* Given request: Recast the stretch of rows from the start through the line containing "Action: 23,123" as a numbered list, dropping any blank lines.

* Excerpt from a dataset:

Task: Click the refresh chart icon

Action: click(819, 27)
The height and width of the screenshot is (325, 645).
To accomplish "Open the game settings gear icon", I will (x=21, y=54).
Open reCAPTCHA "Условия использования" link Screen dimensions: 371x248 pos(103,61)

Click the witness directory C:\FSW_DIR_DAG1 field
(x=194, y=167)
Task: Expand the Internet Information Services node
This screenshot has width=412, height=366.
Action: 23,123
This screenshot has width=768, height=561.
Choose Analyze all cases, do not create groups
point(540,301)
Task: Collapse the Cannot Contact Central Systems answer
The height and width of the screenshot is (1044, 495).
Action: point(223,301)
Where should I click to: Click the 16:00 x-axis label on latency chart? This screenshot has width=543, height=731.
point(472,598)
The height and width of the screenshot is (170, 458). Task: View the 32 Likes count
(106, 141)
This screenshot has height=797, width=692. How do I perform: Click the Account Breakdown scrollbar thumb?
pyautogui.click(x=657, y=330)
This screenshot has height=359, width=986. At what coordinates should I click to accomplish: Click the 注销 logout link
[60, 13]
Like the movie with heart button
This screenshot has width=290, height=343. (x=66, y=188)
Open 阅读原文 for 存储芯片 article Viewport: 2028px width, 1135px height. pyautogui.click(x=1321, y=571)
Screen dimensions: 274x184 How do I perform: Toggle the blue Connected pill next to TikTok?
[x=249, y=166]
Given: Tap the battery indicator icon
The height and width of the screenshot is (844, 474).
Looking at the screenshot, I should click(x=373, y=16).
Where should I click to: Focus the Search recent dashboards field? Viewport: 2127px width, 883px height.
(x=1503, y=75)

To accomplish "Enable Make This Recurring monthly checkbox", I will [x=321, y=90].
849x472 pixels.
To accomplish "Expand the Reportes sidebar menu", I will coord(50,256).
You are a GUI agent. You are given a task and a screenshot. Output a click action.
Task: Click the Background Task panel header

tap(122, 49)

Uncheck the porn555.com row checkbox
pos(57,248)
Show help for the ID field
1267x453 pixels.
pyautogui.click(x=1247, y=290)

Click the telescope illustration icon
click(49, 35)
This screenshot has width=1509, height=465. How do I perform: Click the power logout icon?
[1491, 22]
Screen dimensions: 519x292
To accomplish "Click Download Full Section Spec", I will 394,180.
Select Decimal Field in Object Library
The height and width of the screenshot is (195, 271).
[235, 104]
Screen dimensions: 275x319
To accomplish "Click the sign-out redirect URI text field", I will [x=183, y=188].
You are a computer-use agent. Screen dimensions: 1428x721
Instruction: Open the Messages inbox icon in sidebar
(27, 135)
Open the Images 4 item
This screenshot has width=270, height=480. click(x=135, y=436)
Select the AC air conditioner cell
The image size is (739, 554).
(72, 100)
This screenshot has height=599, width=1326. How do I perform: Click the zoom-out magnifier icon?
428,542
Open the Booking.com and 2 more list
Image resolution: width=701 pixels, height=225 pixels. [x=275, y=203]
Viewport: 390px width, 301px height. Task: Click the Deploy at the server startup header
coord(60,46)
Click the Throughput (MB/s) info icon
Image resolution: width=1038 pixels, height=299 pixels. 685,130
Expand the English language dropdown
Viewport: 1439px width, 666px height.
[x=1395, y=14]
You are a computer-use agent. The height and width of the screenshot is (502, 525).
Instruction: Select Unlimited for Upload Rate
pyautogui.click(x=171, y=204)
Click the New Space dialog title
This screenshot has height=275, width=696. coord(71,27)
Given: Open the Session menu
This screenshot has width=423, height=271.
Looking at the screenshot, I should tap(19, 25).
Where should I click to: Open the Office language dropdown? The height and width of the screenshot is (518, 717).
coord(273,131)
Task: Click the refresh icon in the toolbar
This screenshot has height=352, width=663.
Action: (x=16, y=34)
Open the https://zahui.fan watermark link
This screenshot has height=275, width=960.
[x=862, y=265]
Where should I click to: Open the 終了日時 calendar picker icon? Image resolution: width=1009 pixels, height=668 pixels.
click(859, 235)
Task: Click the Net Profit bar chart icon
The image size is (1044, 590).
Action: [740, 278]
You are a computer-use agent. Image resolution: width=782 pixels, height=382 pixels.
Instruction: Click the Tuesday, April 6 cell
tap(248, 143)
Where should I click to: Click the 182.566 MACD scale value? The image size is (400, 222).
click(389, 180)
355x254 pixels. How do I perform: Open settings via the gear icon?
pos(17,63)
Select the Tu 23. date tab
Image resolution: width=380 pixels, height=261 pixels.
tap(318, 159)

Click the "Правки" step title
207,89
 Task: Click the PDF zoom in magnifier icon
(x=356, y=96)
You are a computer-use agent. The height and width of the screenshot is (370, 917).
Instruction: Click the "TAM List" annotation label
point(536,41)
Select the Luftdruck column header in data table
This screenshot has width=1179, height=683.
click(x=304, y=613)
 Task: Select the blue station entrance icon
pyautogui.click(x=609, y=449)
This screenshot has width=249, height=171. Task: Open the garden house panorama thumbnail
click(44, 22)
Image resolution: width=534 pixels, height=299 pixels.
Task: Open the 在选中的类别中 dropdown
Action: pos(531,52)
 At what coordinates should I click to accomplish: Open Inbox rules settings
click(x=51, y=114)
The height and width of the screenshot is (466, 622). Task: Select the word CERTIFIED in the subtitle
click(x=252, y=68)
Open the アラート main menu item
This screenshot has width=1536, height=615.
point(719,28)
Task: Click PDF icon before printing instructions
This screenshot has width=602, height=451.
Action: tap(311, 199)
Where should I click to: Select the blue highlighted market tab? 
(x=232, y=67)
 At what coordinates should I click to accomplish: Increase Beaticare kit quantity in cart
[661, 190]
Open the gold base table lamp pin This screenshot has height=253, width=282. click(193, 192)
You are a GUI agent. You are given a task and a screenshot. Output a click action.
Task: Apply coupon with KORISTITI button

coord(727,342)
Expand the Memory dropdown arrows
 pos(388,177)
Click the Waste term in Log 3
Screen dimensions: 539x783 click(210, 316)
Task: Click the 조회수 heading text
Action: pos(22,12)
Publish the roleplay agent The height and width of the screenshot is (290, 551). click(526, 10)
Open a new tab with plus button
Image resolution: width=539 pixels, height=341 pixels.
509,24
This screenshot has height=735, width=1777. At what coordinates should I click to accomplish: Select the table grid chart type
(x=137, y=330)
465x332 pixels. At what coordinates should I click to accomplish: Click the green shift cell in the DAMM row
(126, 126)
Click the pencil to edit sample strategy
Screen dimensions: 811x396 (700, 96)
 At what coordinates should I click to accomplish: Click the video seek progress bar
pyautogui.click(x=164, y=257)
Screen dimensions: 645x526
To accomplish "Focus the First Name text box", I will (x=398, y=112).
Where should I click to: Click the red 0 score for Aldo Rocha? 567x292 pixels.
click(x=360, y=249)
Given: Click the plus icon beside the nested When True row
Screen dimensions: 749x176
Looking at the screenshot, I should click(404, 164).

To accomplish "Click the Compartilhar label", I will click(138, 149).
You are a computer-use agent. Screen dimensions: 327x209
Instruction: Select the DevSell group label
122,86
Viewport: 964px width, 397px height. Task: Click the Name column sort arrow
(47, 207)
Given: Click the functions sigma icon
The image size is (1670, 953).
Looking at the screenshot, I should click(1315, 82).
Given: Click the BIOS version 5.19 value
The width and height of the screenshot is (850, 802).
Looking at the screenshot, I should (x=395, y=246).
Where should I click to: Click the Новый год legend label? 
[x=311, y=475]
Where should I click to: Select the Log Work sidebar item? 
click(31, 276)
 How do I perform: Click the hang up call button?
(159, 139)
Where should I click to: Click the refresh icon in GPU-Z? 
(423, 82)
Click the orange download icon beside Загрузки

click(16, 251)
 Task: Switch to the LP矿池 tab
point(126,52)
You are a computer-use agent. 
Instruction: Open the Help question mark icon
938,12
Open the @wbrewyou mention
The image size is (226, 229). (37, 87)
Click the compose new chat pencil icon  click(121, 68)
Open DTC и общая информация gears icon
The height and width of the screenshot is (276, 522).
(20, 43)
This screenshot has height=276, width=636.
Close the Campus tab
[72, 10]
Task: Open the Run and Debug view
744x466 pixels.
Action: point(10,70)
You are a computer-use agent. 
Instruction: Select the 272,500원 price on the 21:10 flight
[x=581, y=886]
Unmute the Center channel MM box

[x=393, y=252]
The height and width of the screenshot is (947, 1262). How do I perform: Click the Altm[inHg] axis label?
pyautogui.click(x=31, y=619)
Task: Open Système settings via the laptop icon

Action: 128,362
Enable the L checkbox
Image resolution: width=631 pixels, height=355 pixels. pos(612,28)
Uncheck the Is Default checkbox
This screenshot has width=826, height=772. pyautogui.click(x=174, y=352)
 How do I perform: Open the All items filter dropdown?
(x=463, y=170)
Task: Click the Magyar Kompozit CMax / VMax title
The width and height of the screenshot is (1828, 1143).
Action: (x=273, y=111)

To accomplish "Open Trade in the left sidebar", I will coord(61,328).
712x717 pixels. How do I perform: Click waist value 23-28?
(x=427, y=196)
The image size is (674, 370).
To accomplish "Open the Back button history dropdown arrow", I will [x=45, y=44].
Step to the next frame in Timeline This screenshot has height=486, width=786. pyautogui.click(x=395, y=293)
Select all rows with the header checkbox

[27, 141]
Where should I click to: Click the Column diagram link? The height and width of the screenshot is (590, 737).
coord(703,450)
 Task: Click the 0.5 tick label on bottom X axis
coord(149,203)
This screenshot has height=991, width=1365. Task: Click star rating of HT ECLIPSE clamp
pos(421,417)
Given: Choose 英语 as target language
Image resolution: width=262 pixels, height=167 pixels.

* Output:
1. Task: Click the refresh chart icon
2. Action: click(819, 27)
3. The height and width of the screenshot is (325, 645).
4. To accomplish "Open the game settings gear icon", I will (x=21, y=54).
5. Open reCAPTCHA "Условия использования" link Screen dimensions: 371x248 pos(103,61)
6. Click the witness directory C:\FSW_DIR_DAG1 field
7. (x=194, y=167)
8. Task: Expand the Internet Information Services node
9. This screenshot has width=412, height=366.
10. Action: 23,123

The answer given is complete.